The principle wine regions in South Australia are; the Adelaide Hills, Barossa (comprising the Barossa and Eden Valleys), Clare Valley, Langhorne Creek, McLaren Vale, Padthaway, Coonawarra and the Riverland. Vineyard expansion has also extended to Wrattonbully, Mount Benson, Bordertown, Robe, Southern Fleurieu and the Flinders Ranges.
It is a tradition for many wine companies to make multi-district blends from South Australian fruit – the idea of house style taking precedence over regional definition. Penfolds pioneered this concept. The vagaries of vintage variation can be evened out by fruit selection, ensuring quality at a high level. However there is debate that this concept comes at the expense of the ‘soul’ of the wine. Penfolds Grange is probably the most famous multi-district blend and is an excellent counter-argument.Andrew Caillard MW, Langton's
Penfolds is probably the most extraordinary of the world’s wine brands with an enviable reputation for quality at every price level. The original Penfold was an English doctor who, in 1844, planted grapes at Magill, now a suburb of Adelaide. However, it was not until the late 1940s that Penfolds began to forge a reputation for red wine.

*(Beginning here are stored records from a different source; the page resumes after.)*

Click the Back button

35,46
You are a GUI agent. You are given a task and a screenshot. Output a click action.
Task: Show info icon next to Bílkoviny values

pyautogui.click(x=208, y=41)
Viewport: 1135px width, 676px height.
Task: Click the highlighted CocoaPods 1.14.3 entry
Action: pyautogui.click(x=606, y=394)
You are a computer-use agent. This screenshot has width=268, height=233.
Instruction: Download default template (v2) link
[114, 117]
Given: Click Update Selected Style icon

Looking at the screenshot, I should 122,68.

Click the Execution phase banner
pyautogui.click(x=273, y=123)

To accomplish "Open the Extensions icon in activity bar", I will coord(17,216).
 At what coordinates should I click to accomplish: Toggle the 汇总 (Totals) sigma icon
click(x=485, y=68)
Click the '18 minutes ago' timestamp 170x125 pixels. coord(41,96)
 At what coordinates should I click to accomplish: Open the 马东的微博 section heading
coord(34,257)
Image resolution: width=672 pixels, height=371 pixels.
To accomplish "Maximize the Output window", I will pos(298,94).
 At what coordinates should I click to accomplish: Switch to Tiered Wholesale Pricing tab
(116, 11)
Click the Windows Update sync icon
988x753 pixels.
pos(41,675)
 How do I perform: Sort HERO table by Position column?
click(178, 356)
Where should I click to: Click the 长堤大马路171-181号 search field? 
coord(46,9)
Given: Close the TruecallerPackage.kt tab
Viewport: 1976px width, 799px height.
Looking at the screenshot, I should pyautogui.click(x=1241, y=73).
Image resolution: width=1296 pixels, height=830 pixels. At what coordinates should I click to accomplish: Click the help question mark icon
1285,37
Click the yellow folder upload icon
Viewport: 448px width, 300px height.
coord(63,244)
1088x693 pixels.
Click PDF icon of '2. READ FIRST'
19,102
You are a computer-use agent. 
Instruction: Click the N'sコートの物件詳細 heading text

The Penfolds house style emerged from a fortified wine producing culture and evolved as a winemaking philosophy which has had a profound effect on the entire Australian wine industry. Many of the techniques initially adopted to make Penfolds Grange would become part of the wider Penfolds winemaking culture. The number of techniques employed in the research and development of Penfolds wines is astonishing. Max Schubert and his team pioneered: major advances in yeast technology and paper chromatography; the understanding and use of pH in controlling bacterial spoilage; the use of headed down/submerged cap fermentation and the technique of rack and return; cold fermentation practices; the use of American oak as a maturation vessel and perhaps most critically, partial barrel fermentation. Nowadays, the use of American oak and barrel fermentation for instance is considered traditional Barossa winemaking practice!
Today, Penfolds house style embraces the concept of multi-regional blending, optimum fruit quality, the use of fine-grained American or French oak, barrel fermentation and maturation. Overall, the Penfolds style is about highly-defined fruit aromas, fruit sweetness, ripe tannins, richness, power and concentration. The number of iconic wines that have emerged from the Penfolds stable over the years is remarkable. Bin 389 a Cabernet Shiraz blend released in 1960 is now considered the quintessential Australian wine blend. Bin 128 Coonawarra Shiraz and Bin 28 Kalimna Shiraz released in 1962 pre-empted the contemporary enthusiasm for regional definition by about 25 years. Improved vineyard management, site selection and winemaking brought about subsequent releases of Bin 707 and Bin 407 Cabernet Sauvignon. The Penfolds Wine Making Philosophy is the accumulation of more than half-a-century of knowledge and winemaking practice initiated by Max Schubert and subsequently refined by Don Ditter, John Duval and Peter Gago. Their collective commitment to multi-regional and vineyard blending contributed to a consistency of style and quality that has cemented Penfolds reputation as the foremost producer of premium age-worthy red wines in Australia.